I had realized that creating art is about bearing witness. Creating art is about staking a claim in the great ocean of time and saying, “This is where I live. This is what I see. This is what I experience as true in this place and time.”

When I said, “I can do this,” I wasn’t talking about replicating that piece. I was acknowledging my call to be an artist, to be a witness. I knew in that moment that unless I created art, my life would be wasted.

Nearly 30 years later, I feel the same way even though entire years have passed when I have not picked up a brush. I feel that creating art has given meaning to my life even though I’ve not gained national, international — or even regional — acclaim. My art — and my writing — are my legacy, but they are also more than that.

Creating art is an honest and public acknowledgement that I am living in this world in a way that is authentic, that uses the gifts God has given me and allows others to bear witness with me of life in this place and this time through one set of eyes. That’s enough. That’s all any of us ever needs to do.

We just need to live authentically. We just need to be ourselves.



No Place Like Home

Finally! By the end of today, I will have everything I own under one roof. 

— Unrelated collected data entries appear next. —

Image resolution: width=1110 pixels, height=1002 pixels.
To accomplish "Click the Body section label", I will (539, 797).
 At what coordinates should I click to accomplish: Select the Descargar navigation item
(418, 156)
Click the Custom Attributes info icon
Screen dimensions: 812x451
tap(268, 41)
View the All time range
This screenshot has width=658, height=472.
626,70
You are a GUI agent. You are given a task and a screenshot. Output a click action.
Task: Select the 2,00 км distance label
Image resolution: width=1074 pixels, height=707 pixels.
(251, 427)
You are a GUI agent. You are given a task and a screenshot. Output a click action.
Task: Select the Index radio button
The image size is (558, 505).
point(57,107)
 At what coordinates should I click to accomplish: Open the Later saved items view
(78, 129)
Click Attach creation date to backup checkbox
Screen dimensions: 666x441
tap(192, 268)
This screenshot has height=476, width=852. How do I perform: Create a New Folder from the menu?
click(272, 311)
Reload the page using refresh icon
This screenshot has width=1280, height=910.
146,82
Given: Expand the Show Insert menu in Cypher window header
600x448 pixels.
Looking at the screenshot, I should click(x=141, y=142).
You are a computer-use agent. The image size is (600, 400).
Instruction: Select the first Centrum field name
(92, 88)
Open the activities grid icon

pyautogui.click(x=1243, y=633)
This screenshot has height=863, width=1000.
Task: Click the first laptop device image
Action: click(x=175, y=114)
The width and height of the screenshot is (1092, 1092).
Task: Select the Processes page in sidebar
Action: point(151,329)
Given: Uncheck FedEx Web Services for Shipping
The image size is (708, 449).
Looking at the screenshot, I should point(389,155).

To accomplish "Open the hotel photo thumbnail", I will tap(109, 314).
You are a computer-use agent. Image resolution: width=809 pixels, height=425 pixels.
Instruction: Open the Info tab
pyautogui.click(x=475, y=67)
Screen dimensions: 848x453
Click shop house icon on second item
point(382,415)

When I decided to move back to South Dakota in July, I had no idea what I was going to do. Worst case scenario: move into income-based housing and take early Social Security.  Ideal scenario: get another newspaper job. Workable option: get a clerical job of some sort and move back to Pierre. 

Pierre was the home of my heart. In that community, more than any other place else in my adult life, I had found a place to belong. I knew people, they knew me, and for the most part, we liked each other. Leaving Pierre is a decision I have never ceased to regret. I thought I needed a newspaper job; what I really needed was that home.

To begin yet again, I packed my stuff in a moving van — getting rid of living room furniture and dressers, so there was room for what was important: three desks, four easels, all my art and all my books. I drove — yes, me alone in a 16-foot moving van, the largest I was willing to tackle — through two mountain passes and across the never-ending (or so it seemed) terrrain of Nevada and Wyoming.

When I arrived in South Dakota, I dumped most of my stuff in storage, and moved into a friend’s guest/storage room. Within weeks, I was working — in the newspaper business, a real godsend. I rented a cozy cottage (i.e., small house with tiny bedrooms and kitchen that may — if I am lucky — hold half of my baking stuff) and have been rebuilding my life.

The challenge has been getting my stuff out of storage. Drenching rain, work and a bout of some kind of croupy cough that knocked me out for two weeks have all worked against me. I bought a small dining room set at the thrift shop across the street from work, so I had a place to sit, eat and write. I bought first an air mattress and then a futon, so I’ve had a place to sleep.

One weekend, I made plans to move, but ended up losing my help. I used the rented truck to move my art, the clothes I could find and what I thought were kitchen supplies. Unfortunately, I have no need for bundt pans, cookie cutters and a mixer at present, so the kitchen boxes weren’t terribly helpful. However, with that move I was able to get art on the walls and begin to envision how I wanted to live in this space.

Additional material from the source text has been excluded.